Retype the lines from the first one in the records down to the line containing "Almus Escort (55, 2187)", counting both, and leave out any pictures.
EXTRACTED RECORDS below:
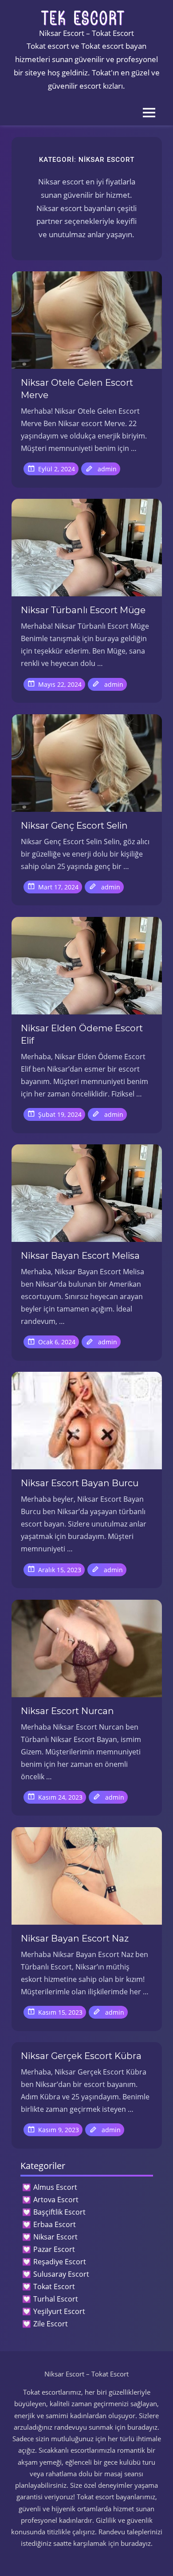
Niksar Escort (55, 2237)
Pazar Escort (54, 2249)
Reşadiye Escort (59, 2262)
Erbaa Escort (54, 2224)
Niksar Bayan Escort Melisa (80, 1255)
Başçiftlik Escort (59, 2212)
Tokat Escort (54, 2286)
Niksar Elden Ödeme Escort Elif (82, 1034)
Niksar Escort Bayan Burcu (79, 1483)
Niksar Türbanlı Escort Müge (83, 610)
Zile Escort (50, 2324)
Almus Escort (55, 2187)
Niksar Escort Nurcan (67, 1711)
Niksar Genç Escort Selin (74, 825)
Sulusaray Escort (61, 2274)
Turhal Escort (55, 2299)
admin (107, 469)
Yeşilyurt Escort (59, 2311)
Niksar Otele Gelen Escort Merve (77, 388)
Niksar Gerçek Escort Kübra (81, 2056)
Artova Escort (56, 2199)
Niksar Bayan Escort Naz (75, 1938)
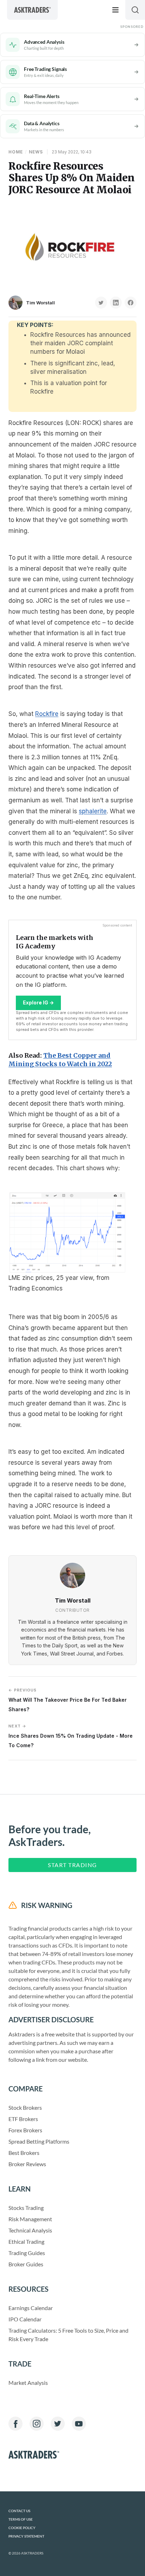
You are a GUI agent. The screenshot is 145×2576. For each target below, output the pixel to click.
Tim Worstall (40, 302)
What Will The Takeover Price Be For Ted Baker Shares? (67, 1700)
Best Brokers (23, 2152)
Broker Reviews (27, 2164)
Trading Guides (26, 2252)
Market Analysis (28, 2382)
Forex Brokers (25, 2130)
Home (15, 151)
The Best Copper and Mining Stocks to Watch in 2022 (60, 1059)
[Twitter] (58, 2424)
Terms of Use (20, 2519)
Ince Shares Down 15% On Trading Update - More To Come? (70, 1736)
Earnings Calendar (30, 2307)
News (36, 151)
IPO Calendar (25, 2319)
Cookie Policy (22, 2528)
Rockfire (46, 713)
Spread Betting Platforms (38, 2141)
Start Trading (72, 1864)
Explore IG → (38, 1003)
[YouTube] (79, 2424)
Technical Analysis (30, 2230)
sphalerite (93, 811)
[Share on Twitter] (101, 303)
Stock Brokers (25, 2107)
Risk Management (30, 2219)
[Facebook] (15, 2424)
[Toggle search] (135, 10)
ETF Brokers (23, 2118)
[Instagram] (37, 2424)
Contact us (19, 2511)
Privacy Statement (26, 2536)
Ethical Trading (26, 2241)
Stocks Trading (26, 2207)
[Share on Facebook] (131, 303)
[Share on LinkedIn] (116, 303)
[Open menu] (115, 10)
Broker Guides (25, 2264)
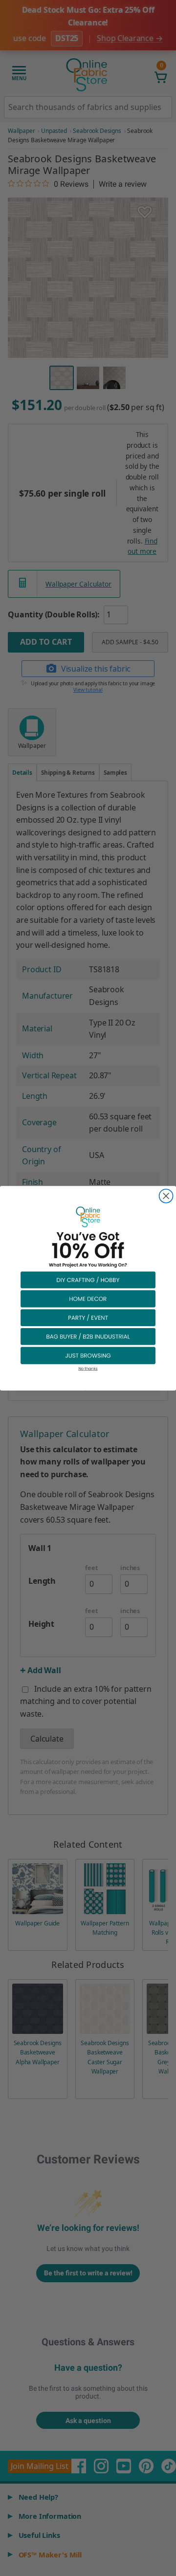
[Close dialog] (166, 1195)
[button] (88, 1279)
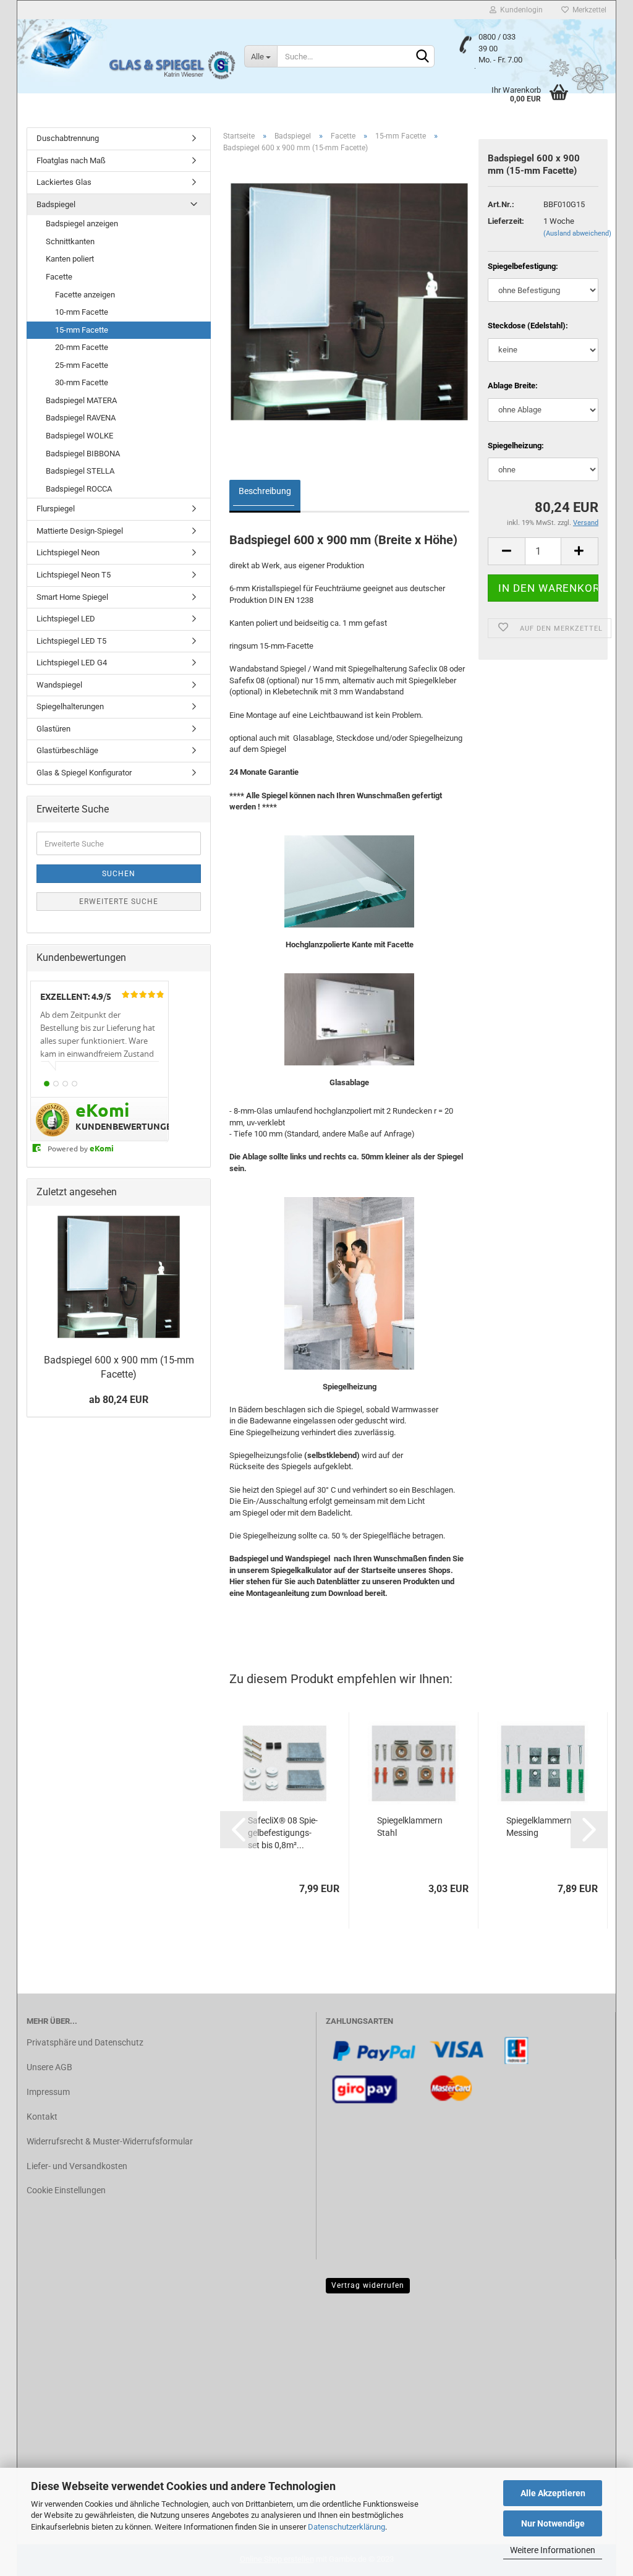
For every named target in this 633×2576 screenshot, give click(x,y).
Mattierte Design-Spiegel (79, 530)
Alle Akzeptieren (552, 2493)
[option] (99, 1040)
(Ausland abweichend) (577, 233)
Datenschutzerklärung (346, 2526)
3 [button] (65, 1083)
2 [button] (56, 1083)
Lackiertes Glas (63, 182)
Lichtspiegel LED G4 (71, 662)
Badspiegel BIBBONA (83, 453)
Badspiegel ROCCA (79, 488)
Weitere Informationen (552, 2550)
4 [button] (74, 1083)
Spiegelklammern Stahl (410, 1826)
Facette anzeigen (85, 294)
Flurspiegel (55, 508)
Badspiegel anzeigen (82, 223)
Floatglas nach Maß (71, 160)
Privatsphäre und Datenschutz (85, 2042)
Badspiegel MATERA (81, 400)
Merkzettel (587, 10)
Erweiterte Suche (118, 901)
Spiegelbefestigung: (523, 266)
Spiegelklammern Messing (539, 1826)
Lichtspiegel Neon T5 (73, 574)
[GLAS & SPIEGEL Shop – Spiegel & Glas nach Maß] (172, 62)
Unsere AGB (49, 2067)
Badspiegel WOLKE (79, 435)
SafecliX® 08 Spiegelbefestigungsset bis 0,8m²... (283, 1832)
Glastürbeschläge (67, 750)
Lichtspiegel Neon (68, 552)
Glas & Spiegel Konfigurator (84, 772)
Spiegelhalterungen (70, 706)
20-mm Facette (81, 347)
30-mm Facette (81, 382)
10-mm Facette (81, 312)
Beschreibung (265, 491)
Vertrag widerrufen (367, 2285)
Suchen (118, 873)
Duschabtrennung (67, 138)
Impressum (48, 2092)
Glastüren (53, 728)
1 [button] (46, 1083)
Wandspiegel (59, 684)
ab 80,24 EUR (118, 1399)
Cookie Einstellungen (66, 2190)
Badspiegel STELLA (80, 471)
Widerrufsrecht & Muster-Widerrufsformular (110, 2141)
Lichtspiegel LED (65, 618)
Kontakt (42, 2117)
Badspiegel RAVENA (81, 417)
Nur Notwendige (553, 2523)
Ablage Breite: (513, 385)
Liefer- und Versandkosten (77, 2166)
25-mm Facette (81, 365)
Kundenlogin (519, 10)
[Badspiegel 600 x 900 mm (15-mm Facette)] (349, 301)
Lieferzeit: (506, 221)
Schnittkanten (70, 241)
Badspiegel (55, 204)
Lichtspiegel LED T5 (71, 641)
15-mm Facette (81, 330)
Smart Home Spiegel (72, 597)
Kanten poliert (70, 258)
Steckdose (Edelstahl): (528, 325)
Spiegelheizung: (516, 445)
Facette (59, 276)
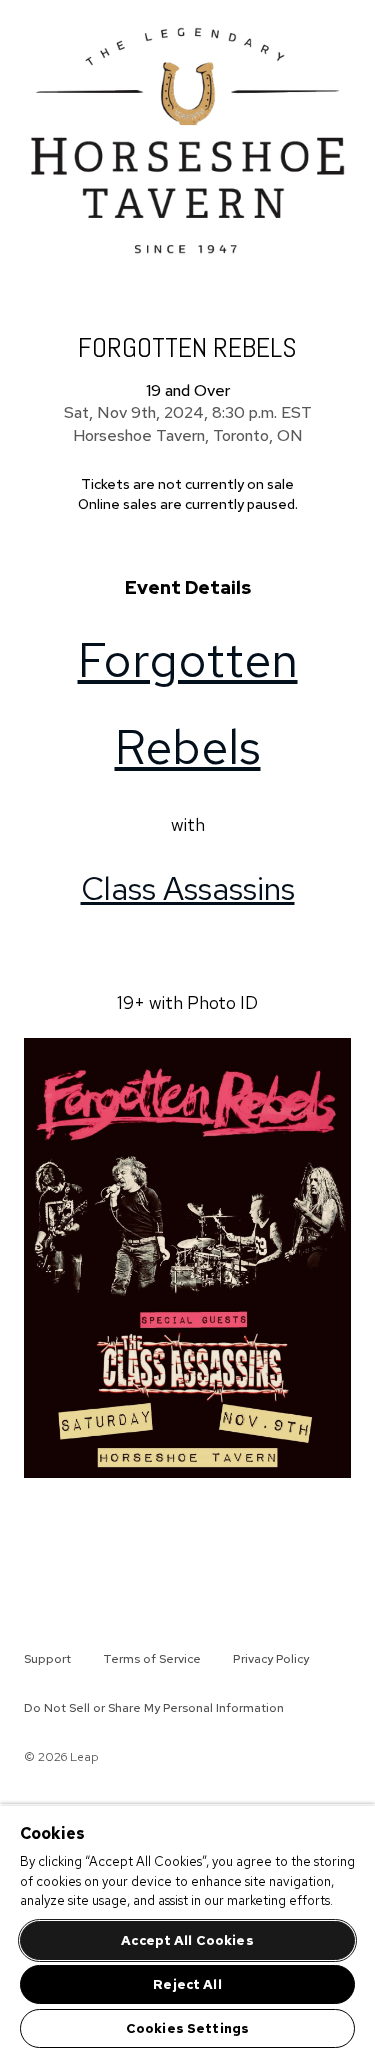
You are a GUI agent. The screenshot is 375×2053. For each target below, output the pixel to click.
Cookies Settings (187, 2028)
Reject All (187, 1984)
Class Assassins (188, 888)
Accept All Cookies (187, 1940)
End of EXTRACTED RECORDS.
(RESPONSE TO THE EXERCISE)
Niksar Escort (55, 2237)
Pazar Escort (54, 2249)
Reşadiye Escort (59, 2262)
Erbaa Escort (54, 2224)
Niksar Bayan Escort Melisa (80, 1255)
Başçiftlik Escort (59, 2212)
Tokat Escort (54, 2286)
Niksar Elden Ödeme Escort Elif (82, 1034)
Niksar Escort Bayan Burcu (79, 1483)
Niksar Türbanlı Escort Müge (83, 610)
Zile Escort (50, 2324)
Almus Escort (55, 2187)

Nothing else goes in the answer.